THE ancient art of woodturning is alive and well in a small North Yorkshire village with enthusiasts flocking there from around the UK.

Snainton Woodturning Club is home to "a very active body of people in the area with like minds", according to member and former Malton School deputy headteacher Steve Fearnley.

The club, based at Snainton Woodworking Supplies in Barker’s Lane, often sees exponents of the art travel hundreds of miles to demonstrate and share their skills.

Steve, 59, who lives in Thornton-le-Dale, is one of many locals to have been gripped by woodturning, and now sells some of his work.

He said: "Shaping wood while it rotates on a lathe is different to most forms of woodwork – it is the wood that moves while the tools stay still.

"It probably started more than 3,000 years ago in Egypt, and then the Romans took it on and developed the practice further.

"Nowadays modern technological advancements have improved the tools and the lathes beyond measure, but the art of turning continues to be practised by thousands of individuals, both as a profession and as a popular hobby."

The Snainton club has three registered professionals in Sue Harker, Phil Greenwood and Dave Lowe, who give tuition, plus a host of hobbyists like Steve.

"I have always been interested in woodwork," he explained.

"I started making trophies for school and wanted to make them a little bit classier and better quality.

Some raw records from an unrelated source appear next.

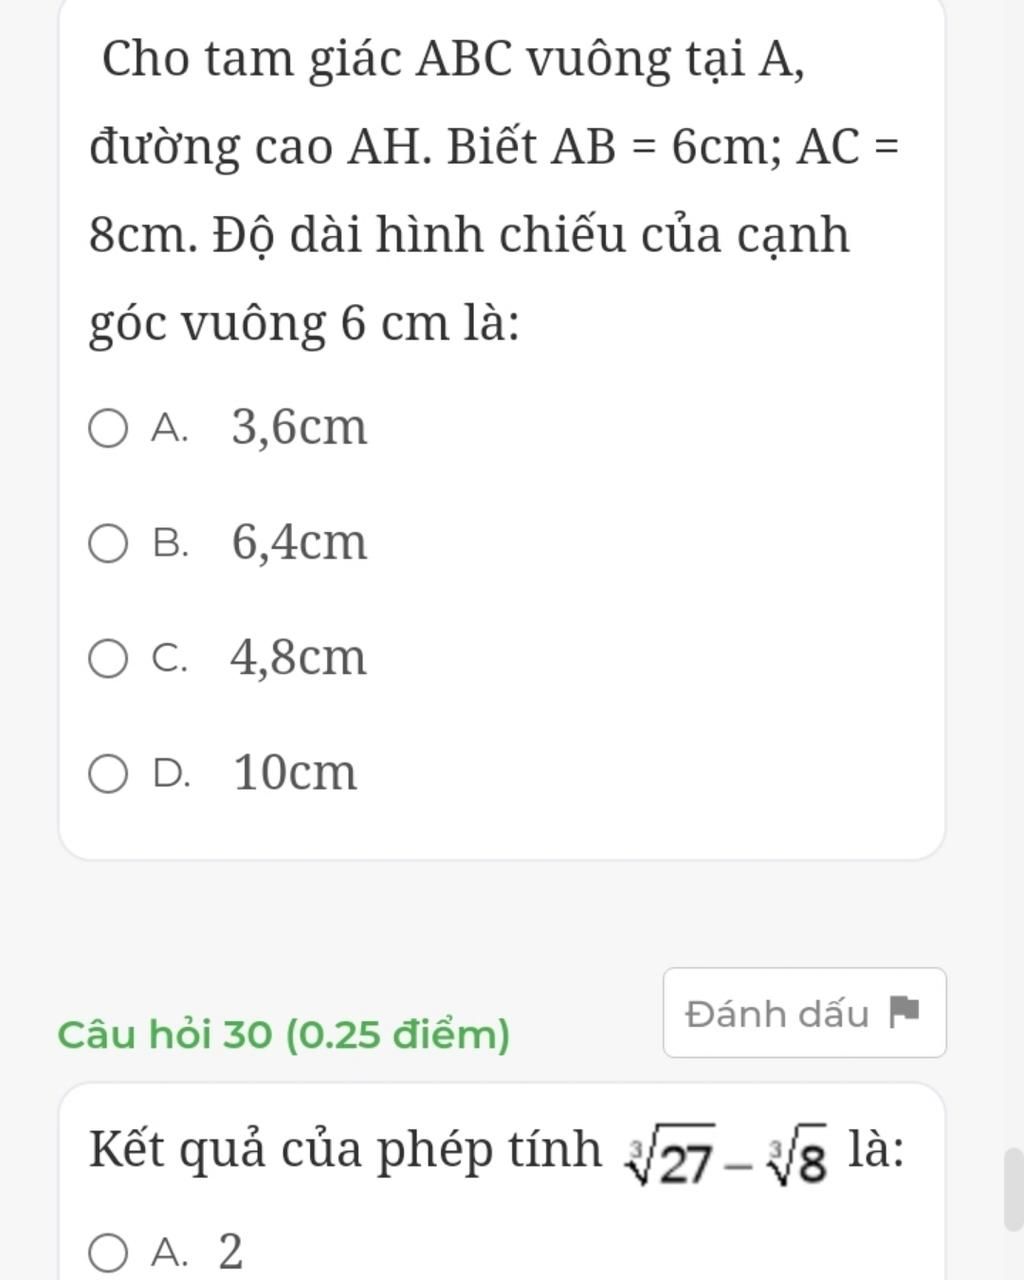Image resolution: width=1024 pixels, height=1280 pixels.
Task: Click the 4,8cm answer text
Action: click(299, 658)
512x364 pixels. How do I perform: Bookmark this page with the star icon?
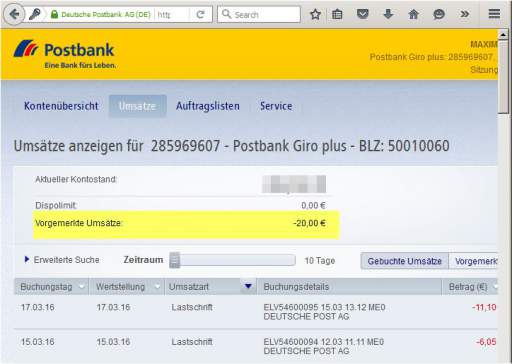pos(315,14)
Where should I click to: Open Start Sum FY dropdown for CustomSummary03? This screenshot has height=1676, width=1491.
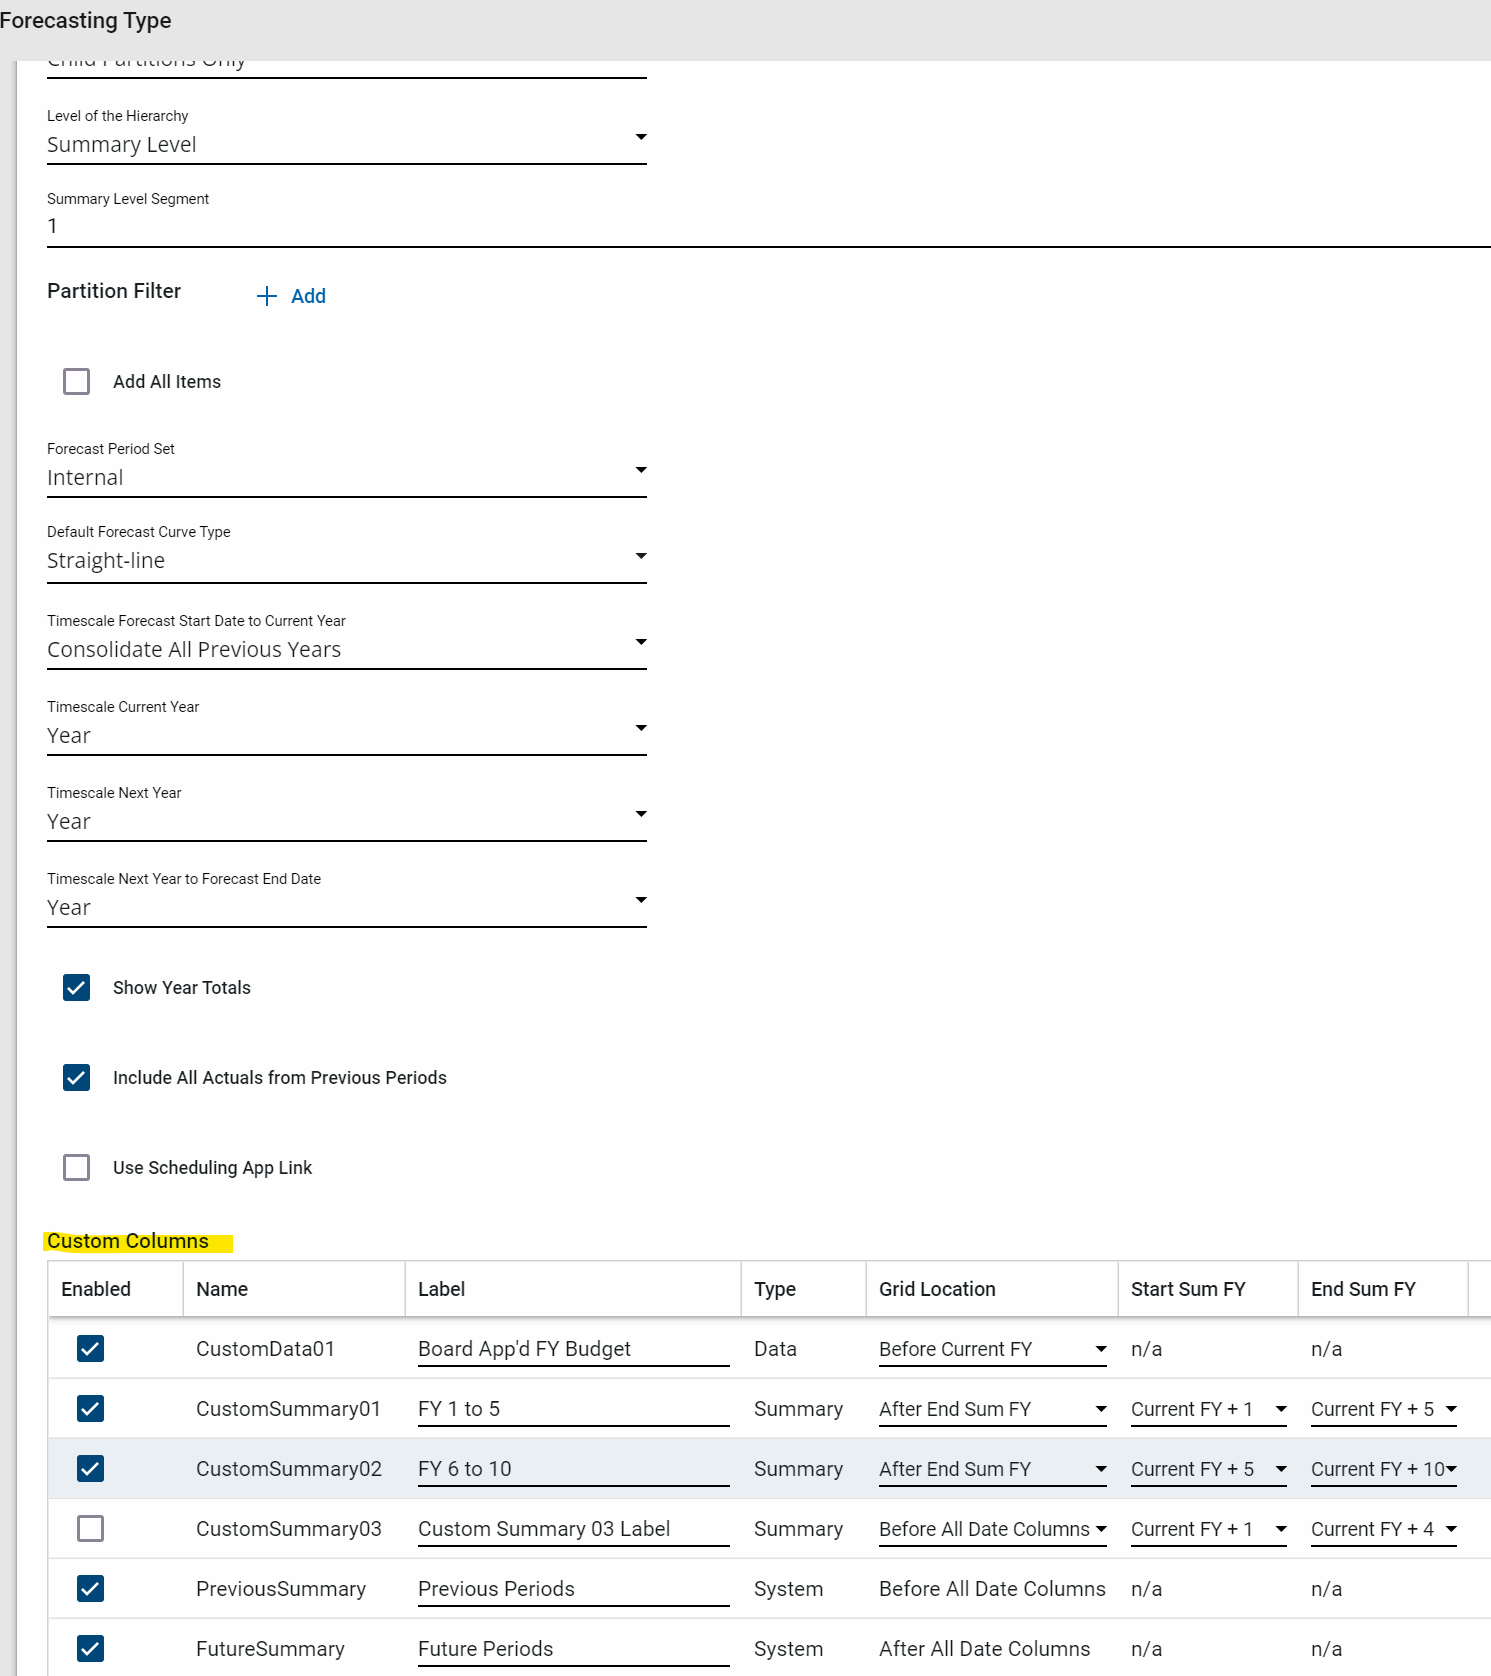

"I used to see the sign for the place while driving on the Scarborough road. One day I went down to Snainton and was amazed at how much was there.

"I ended up buying a lathe. That came with free tuition and it just snowballed from there.

"That was 2009 and I have never looked back.

"The club is known nationally. People travel all the way to Snainton just to buy wood."

Snainton Woodturning Club meets on the first Thursday of every month and encourages anyone interested to pay a visit.

"You can watch as a rough lump of wood is transformed into a piece of art in a couple of hours," said Steve.

Meanwhile, Rob Thompson, of Snainton Woodworking Supplies, is offering free tuition and/or advice every Wednesday evening from 7pm to 9pm.

Steve said: "Woodturning involves: it is so much more than making bowls and turning chair legs, often the only things that spring to mind when the topic is mentioned.

"Modern woodturners incorporate colouring, texturing, carving, burning, piercing and many other techniques to enhance the natural beauty of turned wooden objects and make items of wood art."

Steve's passion for the art has only grown in retirement.

"The attraction is being able to make things that people want," he said.

"There is such skill involved. Sue Harker, for example, does involuted turning where she turns pieces of wood inside out.

"I really enjoy pyrography, which is burning onto the wood.

"One of my favourite pieces has got my granddaughter in it."

The club is holding an open day featuring leading manufacturers and demonstrations on Saturday, October 24, from 10am to 3pm.

Entry is free for this and the next club demonstration on November 5 when Sue Harker will be making Christmas decorations.